Dicen que Sergio Algora, cantante de El Niño Gusano, excelente letrista, se apropiaba de la sentencia volteriana. Lo vi en Champán para todos, documental de Lola Lapaz. No sé si estoy de acuerdo con la consigna o si, cuando eres joven, te curten la autoexigencia, la avidez de conocimiento y expresión, la premisa posible de perfección y originalidad; luego, en la vejez, desde el poso desencantado y alegre —imprescindible— de lo aprendido, puedes ir soltándote, siendo más sinvergüenza e irreverente. Me gusta la desubicación, contradecir el tópico: juventud letraherida; vejez transgresora y traviesa. Andrés Pérez Perruca recrea los años de El Niño Gusano en su fabulosa Vida de un pollo blanquecino de piel fina. Aloma Rodríguez también escribió un bello libro, Los idiotas prefieren la montaña, sobre Algora. Soy una mujer culta y esta tarde corro a ver The Brutalist. He avisado a la familia y los bomberos porque estaré ilocalizable. Ir al cine a veces se convierte en un reto deportivo. Llevaré cantimplora.
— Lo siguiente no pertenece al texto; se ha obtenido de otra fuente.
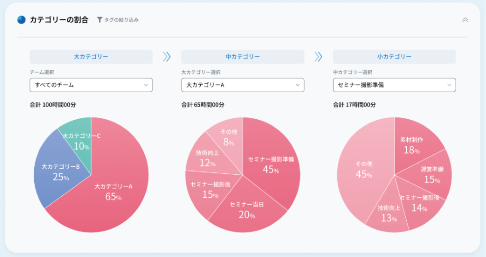Click the double arrow between 大カテゴリー and 中カテゴリー
This screenshot has height=257, width=486.
pyautogui.click(x=167, y=57)
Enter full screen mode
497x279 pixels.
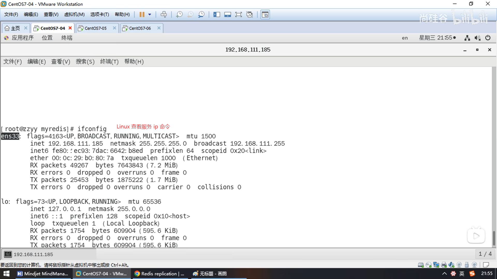coord(238,14)
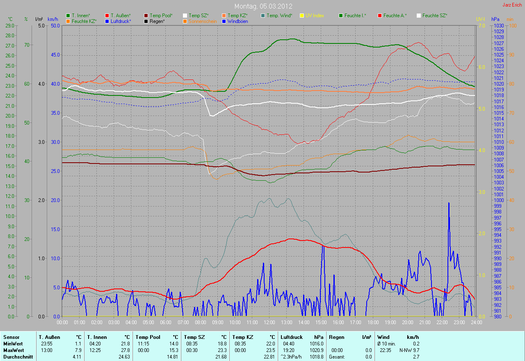Screen dimensions: 525x361
Task: Select the teal Temp. Wind legend square
Action: (263, 16)
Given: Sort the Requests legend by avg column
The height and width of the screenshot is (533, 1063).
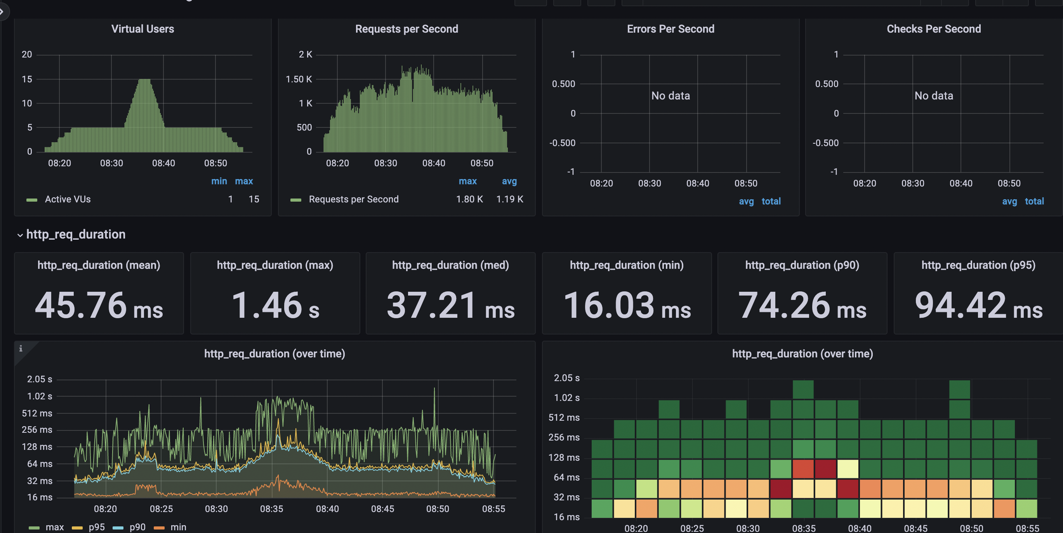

Allá donde voy peroro: arte y literatura nos dejan marcas, nos escriben el cuerpo y, recíprocamente, nuestro cuerpo está en la fuerza que hacemos con el lápiz sobre los papelitos. En metáforas, y en sintaxis alambicadas o asmáticas: la sintaxis converge con la música, la música con la semántica, la semántica nace de y vuelve a la vida. Metabolizamos el arte y nuestra coloratura cerebral —plasticidad, aclararían fuentes expertas— se apaga o enriquece en función del estímulo externo. Me creo todas estas cosas y las rezo más que al niño Jesús. Pero las digo en sentido figurado.
Lo matizo, porque el otro día mi padre entró en una galería y, nada más cruzar el umbral, el encargado le hizo una pregunta: “¿No llevará usted un marcapasos?”. Mi padre dio un saltito —un saltito dentro de sus posibilidades-: “Llevo un stent”. El encargado siguió con advertencias que transcribo no literalmente porque literalidad y modos de conversar en la narrativa no coinciden ni siquiera en las “novelas-magnetofón”: lo coloquial es un artificio y los bañistas del Jarama no hablaban ni de coña como en la novela de Ferlosio. Que se lo pregunten a especialistas en análisis de la conversación. Así pues, dijo aproximadamente el encargado: “Esta obra se sostiene en el aire a través de un sistema de imanes que puede interferir en el funcionamiento de los artefactos cardiacos”. Sabíamos que el arte se nos quedaba en el cuerpo, pero no hasta ese punto.
Ahora entiendo por qué ciertos montajes de La Fura dels Baus me hacían añorar las butacas del teatro burgués. “La poesía es un arma cargada de futuro” es un verso que nos vuela la coloratura cerebral sin que la página dispare un perdigón. Solo palabras. En El nombre de la rosa, Eco juega con los peligros de la cultura, transformando en veneno de verdad el veneno de ideas y formas del arte. Berengario la espicha, pero aquí seguimos indemnes pasando la página. Aunque no sé yo cómo andarán mis riñones tras el metraje de The Brutalist y desde luego mi padre volvió a casa muy asustado.